A realidade é que poucas pessoas, e igrejas, se importam em garantir a felicidade alheia. Poucos se preocupam com quem passa fome, com quem não tem onde morar ou o que vestir. Um número reduzido de crentes se envolve com a ajuda desinteressada ao próximo. A maioria incomoda-se mais com a moralidade sexual do outro do que com o que realmente interessa: suprir as necessidades básicas do ser humano. Muitos que não são cristãos e/ou não professam um credo cuidam do próximo muito bem, desinteressadamente. Carregar a Bíblia no braço é fácil, abandonar os preconceitos e os rituais vazios, derivados do senso comum, e ocupar-se com o bem coletivo é muito difícil. Aqui no Brasil, enquanto esbraveja contra a união civil entre pessoas do mesmo sexo (observe que é união civil, não religiosa), por exemplo, o Pastor Silas Malafaia não titubeia em pedir uma soma alta em dinheiro mesmo para aqueles que estão desempregados e vivendo “de favor” [3].  Há pastores que ganham até 22 mil reais por mês! Não imagino Dorothy Stang, que deu a vida pelos seus amigos, ganhado um sexto desse valor, apesar de ela ser bem mais coerente com o que realmente importa no Cristianismo.

### ENUNCIADO
Imprima o texto do documento na íntegra, sem alterar nenhuma palavra ou sinal. Os itens não desempenham papel algum nesta etapa.

### MATERIAL FORNECIDO
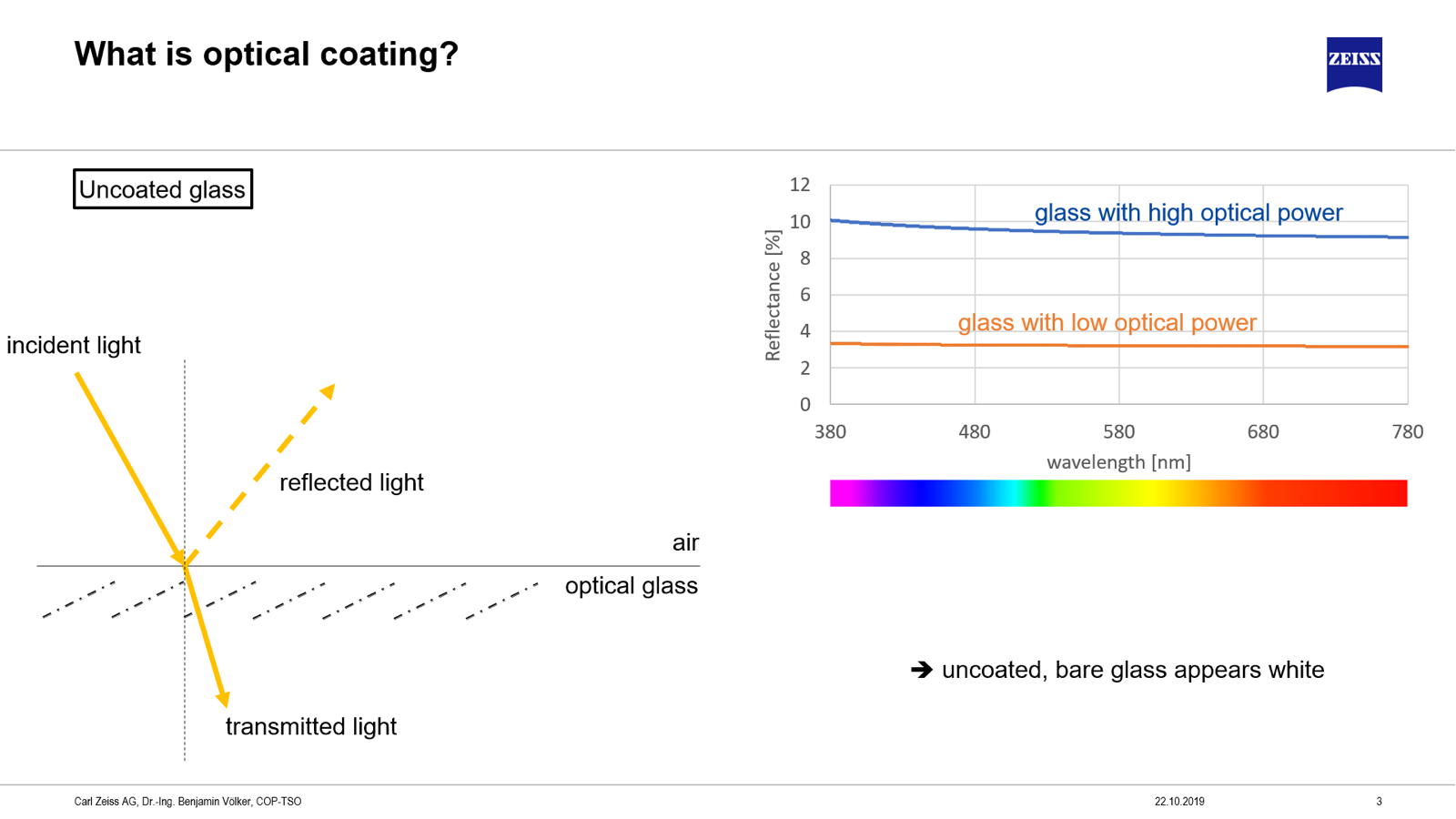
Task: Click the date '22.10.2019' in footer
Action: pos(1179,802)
---
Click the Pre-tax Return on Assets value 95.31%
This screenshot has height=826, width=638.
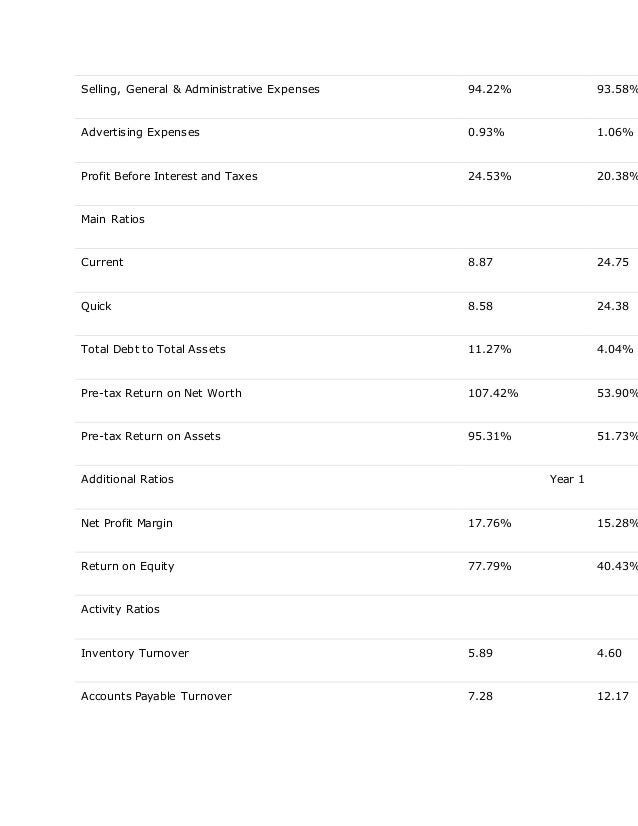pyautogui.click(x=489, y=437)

### RESPOSTA
A realidade é que poucas pessoas, e igrejas, se importam em garantir a felicidade alheia. Poucos se preocupam com quem passa fome, com quem não tem onde morar ou o que vestir. Um número reduzido de crentes se envolve com a ajuda desinteressada ao próximo. A maioria incomoda-se mais com a moralidade sexual do outro do que com o que realmente interessa: suprir as necessidades básicas do ser humano. Muitos que não são cristãos e/ou não professam um credo cuidam do próximo muito bem, desinteressadamente. Carregar a Bíblia no braço é fácil, abandonar os preconceitos e os rituais vazios, derivados do senso comum, e ocupar-se com o bem coletivo é muito difícil. Aqui no Brasil, enquanto esbraveja contra a união civil entre pessoas do mesmo sexo (observe que é união civil, não religiosa), por exemplo, o Pastor Silas Malafaia não titubeia em pedir uma soma alta em dinheiro mesmo para aqueles que estão desempregados e vivendo “de favor” [3].  Há pastores que ganham até 22 mil reais por mês! Não imagino Dorothy Stang, que deu a vida pelos seus amigos, ganhado um sexto desse valor, apesar de ela ser bem mais coerente com o que realmente importa no Cristianismo.